Oh blessed weeping shame—“Wait,” I said, “wait—” Oh cold morbs—and he bent again and covered my eyes, and I tried again, “W—” but he drew the blade across my throat and the warmth spread and my arms went out in wide embrace and that’s when—
24
Rye stared out the window as they crossed the Idaho border. Winter air had blasted down from Canada and dropped the temperature forty degrees in two days. A thick band of fog belted the valley. That morning, a freight train had slammed a junk wagon at a foggy crossing, its cowcatcher tearing an old dray in two, and so the Great Northern 1356 slowed to a crawl. The passenger train eased into Spokane like a man feeling his way into a dark room—ghost buildings, pale faces in the mist.
They’d left Missoula before dawn, Gurley spending the whole trip writing articles for the Industrial Worker and penning letters to supporters. She’d decided at the last minute to come to Spokane instead of going to Butte and had convinced the train agent to exchange her ticket. “I’ll go home when this is done,” she told Rye.
“What about your husband?”
“He knows who he married.”
The closer they got to Spokane, the more energized she became. She read lines from her articles aloud. She looked up from her writing to tell Rye new ideas. Five days wasn’t much time, but she could go to nearby granges to rally farmhands; wire organizers in nearby towns for immediate help; recruit better in Chinatown and among the Negro hotel and street workers, and at the new Balkan hotel. In the meantime, she’d give a daily speech in the hall, maybe even on the street.
“I’ll give the first today,” she said.
She sounded a little frantic, Rye thought, and he worried something was wrong with her. “Today?”
“We’ll be back by noon. I’ll speak at seven.”
“I just mean, you don’t want to take a day to rest?”
“I don’t have a day, Ryan. We have to keep the pressure up.”
“But you said yourself, we have no money and no bodies.”
“The other side doesn’t know that,” she said. “We could have another five hundred floaters coming to town.”
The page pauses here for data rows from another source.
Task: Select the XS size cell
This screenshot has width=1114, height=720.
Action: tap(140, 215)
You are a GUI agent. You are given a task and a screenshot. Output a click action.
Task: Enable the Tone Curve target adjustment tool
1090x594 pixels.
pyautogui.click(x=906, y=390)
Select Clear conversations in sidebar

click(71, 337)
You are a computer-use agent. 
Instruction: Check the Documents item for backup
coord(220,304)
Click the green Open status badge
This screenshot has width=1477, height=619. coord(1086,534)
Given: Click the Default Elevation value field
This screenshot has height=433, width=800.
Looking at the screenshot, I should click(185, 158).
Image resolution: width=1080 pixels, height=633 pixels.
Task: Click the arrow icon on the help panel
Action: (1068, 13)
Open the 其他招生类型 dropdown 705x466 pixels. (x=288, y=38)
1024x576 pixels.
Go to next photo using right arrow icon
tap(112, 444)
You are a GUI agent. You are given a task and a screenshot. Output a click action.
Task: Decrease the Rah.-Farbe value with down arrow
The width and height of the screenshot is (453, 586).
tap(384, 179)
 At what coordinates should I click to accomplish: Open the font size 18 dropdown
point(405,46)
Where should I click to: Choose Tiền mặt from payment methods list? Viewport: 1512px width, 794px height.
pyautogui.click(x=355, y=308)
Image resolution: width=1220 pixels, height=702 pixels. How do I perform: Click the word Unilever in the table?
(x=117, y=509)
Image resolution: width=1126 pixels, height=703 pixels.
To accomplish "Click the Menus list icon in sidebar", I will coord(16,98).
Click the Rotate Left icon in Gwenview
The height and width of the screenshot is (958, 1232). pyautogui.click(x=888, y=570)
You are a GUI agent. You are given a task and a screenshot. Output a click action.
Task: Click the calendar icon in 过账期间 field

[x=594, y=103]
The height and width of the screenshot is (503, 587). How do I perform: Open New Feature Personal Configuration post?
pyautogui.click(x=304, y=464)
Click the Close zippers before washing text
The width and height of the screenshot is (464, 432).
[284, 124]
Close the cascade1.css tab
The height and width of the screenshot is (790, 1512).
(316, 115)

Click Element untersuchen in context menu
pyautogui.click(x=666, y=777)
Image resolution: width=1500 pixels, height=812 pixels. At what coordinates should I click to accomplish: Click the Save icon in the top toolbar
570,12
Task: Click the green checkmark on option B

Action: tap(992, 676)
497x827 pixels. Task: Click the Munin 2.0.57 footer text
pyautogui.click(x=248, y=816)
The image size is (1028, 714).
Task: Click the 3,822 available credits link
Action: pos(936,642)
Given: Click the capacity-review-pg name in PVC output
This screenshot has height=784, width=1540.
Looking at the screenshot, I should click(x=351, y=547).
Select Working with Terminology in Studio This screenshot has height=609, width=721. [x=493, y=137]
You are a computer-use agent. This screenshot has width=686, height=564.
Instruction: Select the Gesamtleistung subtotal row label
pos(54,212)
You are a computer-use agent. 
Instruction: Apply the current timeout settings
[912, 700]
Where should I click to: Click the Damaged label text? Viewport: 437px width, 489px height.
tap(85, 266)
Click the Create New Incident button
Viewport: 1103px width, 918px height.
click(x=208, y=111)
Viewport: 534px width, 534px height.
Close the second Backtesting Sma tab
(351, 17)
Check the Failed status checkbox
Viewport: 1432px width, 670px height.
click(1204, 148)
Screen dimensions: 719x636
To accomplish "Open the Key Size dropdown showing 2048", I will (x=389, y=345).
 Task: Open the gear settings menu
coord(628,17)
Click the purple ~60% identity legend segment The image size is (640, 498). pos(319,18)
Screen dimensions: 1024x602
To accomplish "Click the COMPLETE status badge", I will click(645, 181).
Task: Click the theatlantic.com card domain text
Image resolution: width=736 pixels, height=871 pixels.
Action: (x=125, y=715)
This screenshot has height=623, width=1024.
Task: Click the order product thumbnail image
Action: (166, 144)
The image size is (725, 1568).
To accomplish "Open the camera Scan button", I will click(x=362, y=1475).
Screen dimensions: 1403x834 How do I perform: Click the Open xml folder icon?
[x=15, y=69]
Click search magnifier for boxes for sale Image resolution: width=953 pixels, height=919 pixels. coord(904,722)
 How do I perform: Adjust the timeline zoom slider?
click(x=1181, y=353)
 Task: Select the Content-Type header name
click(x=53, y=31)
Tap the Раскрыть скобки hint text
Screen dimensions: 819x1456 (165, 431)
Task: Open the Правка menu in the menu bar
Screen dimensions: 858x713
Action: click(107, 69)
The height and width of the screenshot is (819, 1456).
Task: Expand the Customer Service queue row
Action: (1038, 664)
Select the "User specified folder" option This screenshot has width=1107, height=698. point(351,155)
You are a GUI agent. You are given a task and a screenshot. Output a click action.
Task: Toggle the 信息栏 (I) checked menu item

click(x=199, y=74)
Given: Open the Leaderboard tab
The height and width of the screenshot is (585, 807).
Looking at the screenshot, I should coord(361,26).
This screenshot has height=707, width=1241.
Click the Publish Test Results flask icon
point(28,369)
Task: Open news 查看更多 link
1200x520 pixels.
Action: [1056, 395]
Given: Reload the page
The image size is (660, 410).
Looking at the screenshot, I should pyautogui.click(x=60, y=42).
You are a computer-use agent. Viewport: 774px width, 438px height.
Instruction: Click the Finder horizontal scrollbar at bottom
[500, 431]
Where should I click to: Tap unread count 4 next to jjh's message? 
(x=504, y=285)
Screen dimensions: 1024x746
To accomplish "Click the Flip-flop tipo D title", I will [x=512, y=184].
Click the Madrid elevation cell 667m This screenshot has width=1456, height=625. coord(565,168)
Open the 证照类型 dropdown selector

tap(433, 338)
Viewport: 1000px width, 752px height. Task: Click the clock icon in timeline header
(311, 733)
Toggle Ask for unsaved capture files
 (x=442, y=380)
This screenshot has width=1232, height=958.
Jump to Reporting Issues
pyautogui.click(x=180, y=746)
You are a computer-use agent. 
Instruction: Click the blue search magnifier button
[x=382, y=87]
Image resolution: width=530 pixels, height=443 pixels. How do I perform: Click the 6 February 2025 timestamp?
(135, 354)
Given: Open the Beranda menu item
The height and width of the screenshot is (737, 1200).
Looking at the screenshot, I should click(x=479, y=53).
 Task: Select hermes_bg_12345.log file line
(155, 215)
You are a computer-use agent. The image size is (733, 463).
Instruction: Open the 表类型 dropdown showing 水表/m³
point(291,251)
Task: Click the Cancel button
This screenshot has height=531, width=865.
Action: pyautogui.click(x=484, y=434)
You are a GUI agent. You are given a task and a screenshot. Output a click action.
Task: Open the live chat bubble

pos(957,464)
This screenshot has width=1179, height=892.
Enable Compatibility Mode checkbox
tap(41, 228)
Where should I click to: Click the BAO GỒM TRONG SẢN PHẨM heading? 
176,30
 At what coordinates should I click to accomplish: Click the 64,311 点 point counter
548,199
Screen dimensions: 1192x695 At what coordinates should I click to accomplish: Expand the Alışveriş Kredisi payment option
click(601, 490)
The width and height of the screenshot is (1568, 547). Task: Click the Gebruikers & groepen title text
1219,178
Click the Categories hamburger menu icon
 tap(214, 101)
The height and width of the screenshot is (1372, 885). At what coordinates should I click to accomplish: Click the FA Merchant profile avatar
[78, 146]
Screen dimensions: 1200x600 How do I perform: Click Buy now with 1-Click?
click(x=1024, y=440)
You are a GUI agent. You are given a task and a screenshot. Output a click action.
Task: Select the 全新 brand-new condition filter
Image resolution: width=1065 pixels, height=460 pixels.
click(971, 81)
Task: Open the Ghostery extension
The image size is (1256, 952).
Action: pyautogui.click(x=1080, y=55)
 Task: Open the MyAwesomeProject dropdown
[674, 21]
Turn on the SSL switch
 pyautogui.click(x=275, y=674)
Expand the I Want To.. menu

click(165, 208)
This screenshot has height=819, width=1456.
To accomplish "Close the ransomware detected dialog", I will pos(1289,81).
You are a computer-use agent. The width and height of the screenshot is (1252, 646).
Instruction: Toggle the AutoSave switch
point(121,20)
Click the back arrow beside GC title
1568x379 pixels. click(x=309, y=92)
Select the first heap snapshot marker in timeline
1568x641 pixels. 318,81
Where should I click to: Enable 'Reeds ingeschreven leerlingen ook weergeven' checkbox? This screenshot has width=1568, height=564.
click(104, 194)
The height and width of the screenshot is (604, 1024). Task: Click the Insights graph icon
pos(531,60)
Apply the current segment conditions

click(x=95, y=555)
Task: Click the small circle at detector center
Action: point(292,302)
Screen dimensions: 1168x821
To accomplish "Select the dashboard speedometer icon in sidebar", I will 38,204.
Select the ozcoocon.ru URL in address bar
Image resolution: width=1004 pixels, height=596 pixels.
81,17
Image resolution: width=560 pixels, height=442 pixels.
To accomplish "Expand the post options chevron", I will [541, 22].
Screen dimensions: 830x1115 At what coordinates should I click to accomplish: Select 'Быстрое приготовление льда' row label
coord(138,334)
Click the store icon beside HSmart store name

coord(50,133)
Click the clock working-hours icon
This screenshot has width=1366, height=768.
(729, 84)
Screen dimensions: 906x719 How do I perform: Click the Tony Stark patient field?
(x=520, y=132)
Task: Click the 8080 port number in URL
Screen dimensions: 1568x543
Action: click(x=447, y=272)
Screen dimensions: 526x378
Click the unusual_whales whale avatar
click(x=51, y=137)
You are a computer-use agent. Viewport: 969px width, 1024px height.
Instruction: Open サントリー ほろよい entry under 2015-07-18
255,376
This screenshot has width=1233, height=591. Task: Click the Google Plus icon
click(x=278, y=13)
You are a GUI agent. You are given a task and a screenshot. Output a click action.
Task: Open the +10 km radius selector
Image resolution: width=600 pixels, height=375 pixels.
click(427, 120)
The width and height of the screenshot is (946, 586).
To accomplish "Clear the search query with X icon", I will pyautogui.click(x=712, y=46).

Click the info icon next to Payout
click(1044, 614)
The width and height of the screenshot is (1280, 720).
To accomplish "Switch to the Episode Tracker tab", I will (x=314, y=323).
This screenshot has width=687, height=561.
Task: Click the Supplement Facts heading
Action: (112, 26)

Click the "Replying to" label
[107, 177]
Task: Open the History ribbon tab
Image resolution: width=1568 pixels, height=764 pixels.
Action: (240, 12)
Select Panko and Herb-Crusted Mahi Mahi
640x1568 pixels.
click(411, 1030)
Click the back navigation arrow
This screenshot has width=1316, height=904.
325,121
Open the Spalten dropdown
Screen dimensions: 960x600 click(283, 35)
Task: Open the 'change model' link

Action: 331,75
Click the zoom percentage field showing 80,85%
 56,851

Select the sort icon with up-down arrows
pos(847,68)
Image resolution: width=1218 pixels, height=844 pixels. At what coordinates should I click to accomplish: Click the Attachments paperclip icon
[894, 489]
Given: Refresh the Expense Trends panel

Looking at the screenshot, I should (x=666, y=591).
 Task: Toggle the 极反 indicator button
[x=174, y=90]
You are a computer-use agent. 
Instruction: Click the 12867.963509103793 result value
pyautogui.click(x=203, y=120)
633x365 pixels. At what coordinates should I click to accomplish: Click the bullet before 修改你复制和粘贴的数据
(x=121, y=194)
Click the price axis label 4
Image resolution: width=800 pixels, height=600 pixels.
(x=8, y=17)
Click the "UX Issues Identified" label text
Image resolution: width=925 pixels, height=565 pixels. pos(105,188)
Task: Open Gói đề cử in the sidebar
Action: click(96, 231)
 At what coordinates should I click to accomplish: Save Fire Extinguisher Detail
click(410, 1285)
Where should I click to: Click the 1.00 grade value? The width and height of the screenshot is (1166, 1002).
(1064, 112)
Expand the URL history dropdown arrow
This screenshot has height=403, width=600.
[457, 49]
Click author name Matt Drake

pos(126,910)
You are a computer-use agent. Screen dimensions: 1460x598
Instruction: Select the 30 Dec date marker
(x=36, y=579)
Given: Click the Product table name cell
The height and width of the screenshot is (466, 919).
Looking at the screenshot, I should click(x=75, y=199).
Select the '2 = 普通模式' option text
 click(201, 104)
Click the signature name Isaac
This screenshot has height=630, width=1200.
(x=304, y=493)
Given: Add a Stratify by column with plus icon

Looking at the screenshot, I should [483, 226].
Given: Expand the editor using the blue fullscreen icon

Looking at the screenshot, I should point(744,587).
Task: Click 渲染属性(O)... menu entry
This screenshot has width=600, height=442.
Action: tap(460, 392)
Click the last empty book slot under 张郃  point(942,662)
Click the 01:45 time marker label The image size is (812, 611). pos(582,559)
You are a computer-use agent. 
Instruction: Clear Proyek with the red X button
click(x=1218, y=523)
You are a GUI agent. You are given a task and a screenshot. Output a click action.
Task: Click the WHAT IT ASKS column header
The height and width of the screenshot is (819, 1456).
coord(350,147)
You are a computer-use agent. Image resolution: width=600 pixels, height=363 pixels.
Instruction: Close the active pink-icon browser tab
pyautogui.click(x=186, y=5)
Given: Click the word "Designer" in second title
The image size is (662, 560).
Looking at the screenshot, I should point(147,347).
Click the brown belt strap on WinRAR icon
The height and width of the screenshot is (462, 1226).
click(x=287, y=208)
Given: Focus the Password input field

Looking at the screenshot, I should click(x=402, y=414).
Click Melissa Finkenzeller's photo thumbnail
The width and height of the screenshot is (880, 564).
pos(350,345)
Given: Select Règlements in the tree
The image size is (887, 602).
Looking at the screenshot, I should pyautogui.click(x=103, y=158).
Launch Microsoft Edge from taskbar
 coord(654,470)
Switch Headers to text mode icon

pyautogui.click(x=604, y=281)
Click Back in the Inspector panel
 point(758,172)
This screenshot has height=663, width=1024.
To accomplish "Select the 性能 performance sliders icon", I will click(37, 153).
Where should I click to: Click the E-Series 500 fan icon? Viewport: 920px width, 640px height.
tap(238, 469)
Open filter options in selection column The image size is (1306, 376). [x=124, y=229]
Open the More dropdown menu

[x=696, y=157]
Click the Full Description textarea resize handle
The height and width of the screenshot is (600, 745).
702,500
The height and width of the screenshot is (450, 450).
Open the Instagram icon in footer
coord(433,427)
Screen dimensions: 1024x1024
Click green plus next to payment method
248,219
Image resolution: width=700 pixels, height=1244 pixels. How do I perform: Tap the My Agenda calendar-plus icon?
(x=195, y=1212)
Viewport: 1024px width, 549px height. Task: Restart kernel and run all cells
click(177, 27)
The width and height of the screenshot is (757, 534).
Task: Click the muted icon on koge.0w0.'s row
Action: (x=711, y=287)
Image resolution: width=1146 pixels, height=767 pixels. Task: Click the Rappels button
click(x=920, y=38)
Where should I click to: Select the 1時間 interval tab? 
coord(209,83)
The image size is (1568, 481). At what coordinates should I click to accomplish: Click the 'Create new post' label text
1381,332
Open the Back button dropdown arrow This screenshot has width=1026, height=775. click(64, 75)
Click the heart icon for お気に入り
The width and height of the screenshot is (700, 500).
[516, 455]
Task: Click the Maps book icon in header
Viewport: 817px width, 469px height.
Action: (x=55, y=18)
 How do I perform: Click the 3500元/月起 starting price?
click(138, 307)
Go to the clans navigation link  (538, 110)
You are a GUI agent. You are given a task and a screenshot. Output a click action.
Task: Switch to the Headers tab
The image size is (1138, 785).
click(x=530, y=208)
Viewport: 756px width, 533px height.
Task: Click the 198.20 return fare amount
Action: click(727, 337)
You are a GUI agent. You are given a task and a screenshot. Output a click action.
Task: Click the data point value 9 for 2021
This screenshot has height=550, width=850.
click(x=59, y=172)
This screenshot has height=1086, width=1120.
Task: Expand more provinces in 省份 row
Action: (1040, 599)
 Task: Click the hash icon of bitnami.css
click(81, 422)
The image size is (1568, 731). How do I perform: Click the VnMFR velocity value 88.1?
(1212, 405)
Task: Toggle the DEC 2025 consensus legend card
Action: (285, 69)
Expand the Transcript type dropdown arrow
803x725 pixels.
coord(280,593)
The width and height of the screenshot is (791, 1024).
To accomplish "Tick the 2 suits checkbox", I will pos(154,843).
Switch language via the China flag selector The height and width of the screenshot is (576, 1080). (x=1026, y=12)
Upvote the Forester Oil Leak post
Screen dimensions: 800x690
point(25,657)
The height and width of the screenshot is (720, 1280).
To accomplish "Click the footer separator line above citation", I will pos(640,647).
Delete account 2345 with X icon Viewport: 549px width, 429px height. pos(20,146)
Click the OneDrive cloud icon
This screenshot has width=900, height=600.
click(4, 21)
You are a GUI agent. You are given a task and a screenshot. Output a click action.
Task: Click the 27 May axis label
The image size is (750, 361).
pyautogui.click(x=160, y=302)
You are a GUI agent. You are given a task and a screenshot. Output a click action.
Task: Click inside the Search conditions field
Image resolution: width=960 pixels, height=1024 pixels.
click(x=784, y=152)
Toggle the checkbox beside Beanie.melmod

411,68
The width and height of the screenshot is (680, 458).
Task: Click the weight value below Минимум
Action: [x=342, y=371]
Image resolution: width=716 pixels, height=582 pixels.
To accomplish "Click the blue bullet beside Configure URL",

But they didn’t, and Rye thought about his conversation with Early, who sat two rows back, slumped in his seat, hat pulled over his eyes. He’d spent most of the trip like this, after a few hours in a Missoula saloon. He was still drunk at five-thirty in the morning when they boarded the train, and announced it would be “my last official duty. All due respect, I tenderly tender my resignation.”
Now, as they pulled into the Spokane station, Early coughed, leaped up like he’d remembered an appointment, grabbed his pack from the luggage rail, and patted Rye on the shoulder. “I’m off, kid,” he said. “Take care.” He tipped his hat to Gurley. “Good luck, believers,” he said, then darted down the aisle. The train hadn’t even come to a full stop when Early dropped to the platform outside. Through the window, Rye watched his friend slide away again.
“He does that,” Rye said.
“We don’t need him,” Gurley said, Rye thinking, Maybe it’s time to blow up the castle. He helped Gurley up and got both of their bags down from the luggage rack. She rose belly first, pushing on her lower back. With the other hand, she took Rye’s arm, and he carried their bags through the crowded station, like husband and pregnant wife, past newsboys hawking the dailies and men selling ales and sandwiches. By the time they were outside, Early was long gone. Like being friends with a storm cloud, thought Rye.